Skip to content
Lacrosse Analysis
  • AI Chat
  • Code
  • Report
  • How Can We Win More Games?

    Analysis of 15 games from the 2022-2023 season for the Newbury Park High School varsity lacrosse team.

    What is the problem and what insights are we attempting to find?

    As the Head Coach of the Newbury Park lacrosse team, I am trying to answer the question of how the team can win more games. I will use my data analysis skills to better understand the team's strengths and weaknesses in order to focus practice and game plans. Analytics are hardly used in the sport of lacrosse and I hope to eventually use similar regession methods as used in the book, Mathletics, to help predict the outcomes of games and the season based off of current data!

    Data Gathering

    The first step in analyzing the season for the Panthers was to gather all available data on the players and the team.

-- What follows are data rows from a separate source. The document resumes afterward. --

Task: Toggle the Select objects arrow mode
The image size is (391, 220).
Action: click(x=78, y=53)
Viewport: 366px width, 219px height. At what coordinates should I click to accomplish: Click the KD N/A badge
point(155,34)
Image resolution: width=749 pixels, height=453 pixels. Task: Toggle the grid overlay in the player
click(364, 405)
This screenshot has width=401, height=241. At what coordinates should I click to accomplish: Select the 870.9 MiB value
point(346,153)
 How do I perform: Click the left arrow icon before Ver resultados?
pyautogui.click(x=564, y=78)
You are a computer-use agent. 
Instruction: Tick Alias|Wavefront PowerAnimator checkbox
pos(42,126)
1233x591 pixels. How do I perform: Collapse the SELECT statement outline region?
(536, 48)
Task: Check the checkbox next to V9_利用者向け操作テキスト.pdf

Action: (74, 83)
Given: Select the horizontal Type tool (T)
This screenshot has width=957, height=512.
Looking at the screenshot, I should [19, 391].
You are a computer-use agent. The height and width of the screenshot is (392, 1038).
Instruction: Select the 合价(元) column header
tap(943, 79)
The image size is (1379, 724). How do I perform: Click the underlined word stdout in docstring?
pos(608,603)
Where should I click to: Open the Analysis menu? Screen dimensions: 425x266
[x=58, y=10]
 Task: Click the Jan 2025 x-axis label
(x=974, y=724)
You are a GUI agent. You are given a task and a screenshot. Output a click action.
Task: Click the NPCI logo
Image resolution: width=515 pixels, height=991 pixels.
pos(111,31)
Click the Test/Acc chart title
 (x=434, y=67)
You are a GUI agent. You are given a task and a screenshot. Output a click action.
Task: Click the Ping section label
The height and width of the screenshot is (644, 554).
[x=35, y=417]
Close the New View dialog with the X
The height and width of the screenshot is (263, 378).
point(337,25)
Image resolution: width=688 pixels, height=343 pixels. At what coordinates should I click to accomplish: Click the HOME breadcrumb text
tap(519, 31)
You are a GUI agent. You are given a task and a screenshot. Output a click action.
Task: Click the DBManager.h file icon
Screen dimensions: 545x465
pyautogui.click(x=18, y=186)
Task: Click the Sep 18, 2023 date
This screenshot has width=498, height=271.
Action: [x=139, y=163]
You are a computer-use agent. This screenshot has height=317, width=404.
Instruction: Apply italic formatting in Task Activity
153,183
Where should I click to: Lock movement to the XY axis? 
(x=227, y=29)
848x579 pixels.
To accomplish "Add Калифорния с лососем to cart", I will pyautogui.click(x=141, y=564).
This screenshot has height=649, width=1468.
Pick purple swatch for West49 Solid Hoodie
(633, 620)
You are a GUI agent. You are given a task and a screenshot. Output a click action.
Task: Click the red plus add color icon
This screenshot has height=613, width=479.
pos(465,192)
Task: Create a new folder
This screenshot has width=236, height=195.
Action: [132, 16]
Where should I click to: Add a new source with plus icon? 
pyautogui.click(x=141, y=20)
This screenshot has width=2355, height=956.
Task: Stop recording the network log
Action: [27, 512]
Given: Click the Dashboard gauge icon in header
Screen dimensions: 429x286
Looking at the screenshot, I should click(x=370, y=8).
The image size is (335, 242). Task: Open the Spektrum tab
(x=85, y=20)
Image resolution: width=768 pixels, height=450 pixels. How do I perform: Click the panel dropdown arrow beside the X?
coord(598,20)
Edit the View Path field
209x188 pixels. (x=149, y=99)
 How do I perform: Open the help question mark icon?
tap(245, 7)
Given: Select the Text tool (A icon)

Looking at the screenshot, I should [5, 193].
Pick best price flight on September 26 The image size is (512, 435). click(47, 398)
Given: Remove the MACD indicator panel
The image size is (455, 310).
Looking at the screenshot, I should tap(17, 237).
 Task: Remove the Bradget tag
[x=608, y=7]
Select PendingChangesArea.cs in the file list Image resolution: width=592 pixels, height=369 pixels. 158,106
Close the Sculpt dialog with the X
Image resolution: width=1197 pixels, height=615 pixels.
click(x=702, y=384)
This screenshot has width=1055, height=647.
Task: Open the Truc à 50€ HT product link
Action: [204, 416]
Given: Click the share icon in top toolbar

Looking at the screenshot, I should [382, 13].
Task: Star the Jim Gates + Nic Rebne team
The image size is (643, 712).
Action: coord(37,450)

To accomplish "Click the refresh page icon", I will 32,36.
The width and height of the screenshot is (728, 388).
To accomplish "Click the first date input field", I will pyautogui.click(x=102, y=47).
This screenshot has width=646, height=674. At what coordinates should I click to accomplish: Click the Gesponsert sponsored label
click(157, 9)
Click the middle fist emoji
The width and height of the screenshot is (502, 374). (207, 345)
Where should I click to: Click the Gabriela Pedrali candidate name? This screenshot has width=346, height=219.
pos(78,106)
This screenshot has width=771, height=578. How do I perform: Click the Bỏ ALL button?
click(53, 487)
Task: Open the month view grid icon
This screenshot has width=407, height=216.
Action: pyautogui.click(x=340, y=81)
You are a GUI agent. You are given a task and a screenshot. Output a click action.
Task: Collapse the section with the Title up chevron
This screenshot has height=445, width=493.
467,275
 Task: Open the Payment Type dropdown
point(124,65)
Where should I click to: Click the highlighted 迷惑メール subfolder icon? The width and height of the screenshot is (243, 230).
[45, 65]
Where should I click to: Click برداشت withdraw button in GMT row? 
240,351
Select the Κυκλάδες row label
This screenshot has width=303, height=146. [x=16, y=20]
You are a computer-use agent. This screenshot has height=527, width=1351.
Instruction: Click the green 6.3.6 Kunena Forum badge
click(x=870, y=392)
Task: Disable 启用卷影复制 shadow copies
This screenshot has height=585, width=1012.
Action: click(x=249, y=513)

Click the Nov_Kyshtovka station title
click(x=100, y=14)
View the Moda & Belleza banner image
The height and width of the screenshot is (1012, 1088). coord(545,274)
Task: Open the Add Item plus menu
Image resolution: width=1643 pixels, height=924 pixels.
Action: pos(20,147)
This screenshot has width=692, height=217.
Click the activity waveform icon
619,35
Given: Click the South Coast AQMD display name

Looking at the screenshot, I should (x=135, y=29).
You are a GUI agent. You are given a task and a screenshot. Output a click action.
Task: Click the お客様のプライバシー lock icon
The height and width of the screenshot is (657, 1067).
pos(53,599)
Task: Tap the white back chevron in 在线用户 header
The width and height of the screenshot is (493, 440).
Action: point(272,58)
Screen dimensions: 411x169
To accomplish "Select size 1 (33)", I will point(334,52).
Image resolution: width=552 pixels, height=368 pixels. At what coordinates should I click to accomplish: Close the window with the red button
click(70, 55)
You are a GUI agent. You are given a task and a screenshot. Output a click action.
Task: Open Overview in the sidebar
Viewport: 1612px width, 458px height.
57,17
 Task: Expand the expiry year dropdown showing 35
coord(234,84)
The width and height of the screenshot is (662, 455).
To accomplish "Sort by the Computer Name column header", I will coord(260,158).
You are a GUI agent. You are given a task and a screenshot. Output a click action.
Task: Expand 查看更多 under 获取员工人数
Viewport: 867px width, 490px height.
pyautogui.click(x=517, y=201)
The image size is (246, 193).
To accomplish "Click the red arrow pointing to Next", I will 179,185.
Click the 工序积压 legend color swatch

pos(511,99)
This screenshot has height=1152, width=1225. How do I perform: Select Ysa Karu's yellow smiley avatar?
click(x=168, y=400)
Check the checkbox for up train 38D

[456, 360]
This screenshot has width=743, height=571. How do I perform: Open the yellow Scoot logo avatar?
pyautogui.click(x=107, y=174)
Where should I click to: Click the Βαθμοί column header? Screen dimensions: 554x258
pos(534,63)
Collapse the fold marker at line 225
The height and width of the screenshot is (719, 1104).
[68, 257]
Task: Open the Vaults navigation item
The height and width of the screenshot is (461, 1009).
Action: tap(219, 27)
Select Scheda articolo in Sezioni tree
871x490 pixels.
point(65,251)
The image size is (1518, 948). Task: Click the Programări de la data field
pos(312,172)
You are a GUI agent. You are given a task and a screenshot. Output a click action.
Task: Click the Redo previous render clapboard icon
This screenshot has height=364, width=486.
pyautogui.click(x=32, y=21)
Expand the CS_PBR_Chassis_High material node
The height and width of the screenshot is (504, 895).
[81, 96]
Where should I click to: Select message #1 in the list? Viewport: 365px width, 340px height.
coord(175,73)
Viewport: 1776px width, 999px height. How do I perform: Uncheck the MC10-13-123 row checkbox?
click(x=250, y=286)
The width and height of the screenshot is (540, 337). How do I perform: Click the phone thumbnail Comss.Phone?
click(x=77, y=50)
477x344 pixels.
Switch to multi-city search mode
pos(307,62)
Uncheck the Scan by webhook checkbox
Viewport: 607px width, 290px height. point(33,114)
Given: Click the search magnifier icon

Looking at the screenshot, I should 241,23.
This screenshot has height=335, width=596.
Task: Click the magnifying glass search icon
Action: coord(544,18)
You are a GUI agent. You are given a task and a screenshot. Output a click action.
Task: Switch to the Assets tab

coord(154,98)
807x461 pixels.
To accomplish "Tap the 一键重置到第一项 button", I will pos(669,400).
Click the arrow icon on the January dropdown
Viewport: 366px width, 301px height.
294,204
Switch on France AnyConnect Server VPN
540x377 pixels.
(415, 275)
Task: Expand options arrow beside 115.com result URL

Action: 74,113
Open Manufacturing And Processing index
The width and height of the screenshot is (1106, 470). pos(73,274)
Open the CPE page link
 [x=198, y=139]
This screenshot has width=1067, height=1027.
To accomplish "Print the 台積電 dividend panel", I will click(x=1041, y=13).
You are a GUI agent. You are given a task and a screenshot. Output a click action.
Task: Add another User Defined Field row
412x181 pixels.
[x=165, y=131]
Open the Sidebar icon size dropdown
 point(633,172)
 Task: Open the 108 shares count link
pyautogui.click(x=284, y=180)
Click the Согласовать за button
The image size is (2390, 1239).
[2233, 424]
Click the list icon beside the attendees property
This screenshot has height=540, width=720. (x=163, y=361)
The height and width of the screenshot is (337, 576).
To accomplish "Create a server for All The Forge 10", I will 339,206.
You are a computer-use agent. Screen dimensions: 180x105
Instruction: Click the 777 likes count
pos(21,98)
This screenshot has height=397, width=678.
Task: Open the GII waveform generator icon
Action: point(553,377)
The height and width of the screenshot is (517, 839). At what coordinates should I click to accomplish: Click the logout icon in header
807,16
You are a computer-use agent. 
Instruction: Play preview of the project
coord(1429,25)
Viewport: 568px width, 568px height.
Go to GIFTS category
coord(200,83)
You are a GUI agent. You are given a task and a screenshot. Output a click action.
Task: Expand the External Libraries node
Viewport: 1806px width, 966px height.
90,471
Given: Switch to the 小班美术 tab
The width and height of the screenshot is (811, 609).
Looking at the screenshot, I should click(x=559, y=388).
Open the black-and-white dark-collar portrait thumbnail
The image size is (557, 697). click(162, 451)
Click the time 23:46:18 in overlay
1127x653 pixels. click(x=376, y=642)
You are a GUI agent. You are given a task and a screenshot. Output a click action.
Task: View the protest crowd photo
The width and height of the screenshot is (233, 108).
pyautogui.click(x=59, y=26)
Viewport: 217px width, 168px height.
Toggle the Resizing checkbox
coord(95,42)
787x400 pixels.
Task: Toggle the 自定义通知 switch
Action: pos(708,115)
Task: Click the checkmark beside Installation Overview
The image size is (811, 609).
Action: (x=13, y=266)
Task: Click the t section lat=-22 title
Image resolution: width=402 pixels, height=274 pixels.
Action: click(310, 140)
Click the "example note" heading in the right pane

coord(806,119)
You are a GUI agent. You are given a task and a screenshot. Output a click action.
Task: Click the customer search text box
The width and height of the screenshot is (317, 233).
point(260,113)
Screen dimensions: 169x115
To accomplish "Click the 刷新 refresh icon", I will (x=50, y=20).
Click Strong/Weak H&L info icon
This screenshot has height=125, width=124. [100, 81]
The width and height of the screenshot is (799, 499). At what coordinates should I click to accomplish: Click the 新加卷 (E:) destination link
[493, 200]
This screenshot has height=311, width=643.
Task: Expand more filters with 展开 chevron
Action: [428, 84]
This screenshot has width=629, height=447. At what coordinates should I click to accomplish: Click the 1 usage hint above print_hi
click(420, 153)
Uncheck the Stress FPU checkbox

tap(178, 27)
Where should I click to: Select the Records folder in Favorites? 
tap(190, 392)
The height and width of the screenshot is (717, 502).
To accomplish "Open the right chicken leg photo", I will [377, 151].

The game stats were tracked in person by a volunteer and then uploaded into a Google spreadsheet. The stats were not originally tracked with the intent of running data analysis and thus the format of the data and some of its contents needed to be altered.

    After receiving the spreadsheet, I began the data cleaning process.

    Data Cleaning

    The workbook was comprised of tabs that provided the stats for each game. As a game (tab) was added, the stats would roll into the SEASON tab for totals on the season.

    While this served its purpose for a high-level overview on the season, there were issues in the format and layout that would cause problems while performing data analysis:

    • Data was not presented in a table format
      • All non-essential columns were removed and three tabs (tables) were created (see picture below).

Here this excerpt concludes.